Résumé:
Climate change and energy are more topical than ever. Many governments around the world are striving to meet these challenges, especially for the future, which would see severe climate change if the environmental problems caused persist. To address these two issues, it is needed to promote the use of renewable energy and the introduction of energy efficiency measures particularly in urban areas. Buildings are indeed among the world's largest consumers of primary energy, principally of fossil origin. The increase or decrease of this consumption is due to the regime of several factors, citing; climate change; typo-morphological factors on the three scales; urban, architectural and envelope; occupant behaviour as well as the energy potential brought by the integration of on-site renewable energy solutions. However, to overcome this situation, a lot of work has been done on the issue of energy in buildings, but without considering the assessment of the future climate.

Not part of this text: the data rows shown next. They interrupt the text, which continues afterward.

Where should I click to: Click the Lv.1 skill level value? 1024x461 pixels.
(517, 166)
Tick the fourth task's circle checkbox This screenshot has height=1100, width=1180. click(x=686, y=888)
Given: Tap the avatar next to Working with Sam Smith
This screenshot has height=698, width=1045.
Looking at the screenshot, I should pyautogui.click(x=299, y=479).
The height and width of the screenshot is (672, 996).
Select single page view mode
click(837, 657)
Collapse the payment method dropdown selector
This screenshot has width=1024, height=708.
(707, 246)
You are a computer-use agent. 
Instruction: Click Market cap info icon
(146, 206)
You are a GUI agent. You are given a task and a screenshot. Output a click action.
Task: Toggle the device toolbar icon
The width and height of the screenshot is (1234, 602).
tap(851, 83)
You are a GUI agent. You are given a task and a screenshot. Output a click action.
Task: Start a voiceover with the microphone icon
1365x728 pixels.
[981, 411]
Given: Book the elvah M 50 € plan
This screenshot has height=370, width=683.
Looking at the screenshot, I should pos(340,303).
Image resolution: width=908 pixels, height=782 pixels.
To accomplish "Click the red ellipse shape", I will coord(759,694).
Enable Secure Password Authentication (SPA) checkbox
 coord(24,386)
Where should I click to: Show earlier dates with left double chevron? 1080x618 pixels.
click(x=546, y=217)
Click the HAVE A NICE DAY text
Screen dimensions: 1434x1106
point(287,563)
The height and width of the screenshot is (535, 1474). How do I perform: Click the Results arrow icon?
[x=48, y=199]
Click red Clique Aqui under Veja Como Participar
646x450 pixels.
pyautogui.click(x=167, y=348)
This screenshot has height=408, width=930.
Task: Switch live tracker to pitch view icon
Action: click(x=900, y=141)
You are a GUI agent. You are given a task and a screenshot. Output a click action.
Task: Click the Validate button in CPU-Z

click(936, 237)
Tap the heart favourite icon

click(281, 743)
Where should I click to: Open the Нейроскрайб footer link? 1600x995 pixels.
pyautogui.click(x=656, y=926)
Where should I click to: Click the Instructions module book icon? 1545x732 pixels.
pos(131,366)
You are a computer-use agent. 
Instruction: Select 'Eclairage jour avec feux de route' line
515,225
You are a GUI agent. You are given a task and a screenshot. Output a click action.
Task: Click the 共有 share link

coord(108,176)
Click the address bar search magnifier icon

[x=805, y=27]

In this respect, seeking a present and future projection related to the energy and climate change issue, this research project aims to examine energy demand, local solar energy production and the impact of urban typo-morphological factors on cooling and heating needs as well as on solar access, in present and future climate scenarios. The focus of the study is on the case of individual housing subdivisions in Algeria, in the metropolis of Constantine. To this end, the study method starts with the selection of four different urban residential forms in the city through an analysis of subdivision housing in the city's commune. Through a closer examination of the selected cases, the geometric and typo-morphological factors of the buildings were identified. In addition, the actual energy consumption data estimated for the four urban forms were obtained. Then, the urban energy model of the urban forms was carried out using the urban building energy modelling tool CitySim. This model goes through three tools, starting by AutoCAD and SketchUp with an identified 3D geometric urban form modelling, then the 3D model is imported into the CitySim software, where the latter requires the addition of the climatic data of the location and building input data. Using test simulations, at this stage, the calibration method of the building energy model and the modelling of the future climate of 2050 have been carried out. In the analysis of the impact of urban form factors on the energy behaviour, solar irradiation and the evolution of the latter two components on the future projection, a mathematical linear regression model was used. For the evaluation of solar techniques in urban forms, the method developed by Professor Raphael Compagnon is used. Finally, an approach to model photovoltaics on buildings and how rooftop photovoltaic production can reduce energy needs in current and future scenarios was discussed.
The results obtained showed that the variation of typo-morphological factors leads to a wide range of heating and cooling requirements, per unit of building volume, which differ by a factor of 2 and 6, respectively, between the urban forms. The solar energy assessment shows that there is significant solar potential on roofs. A relatively small photovoltaic area can eliminate most of the electricity demand for all urban forms.
The results tend to improve the energy efficiency of housing and further enhance its environmental quality. They can also contribute to a strategy of reducing energy consumption and moving towards clean energy in the residential sector.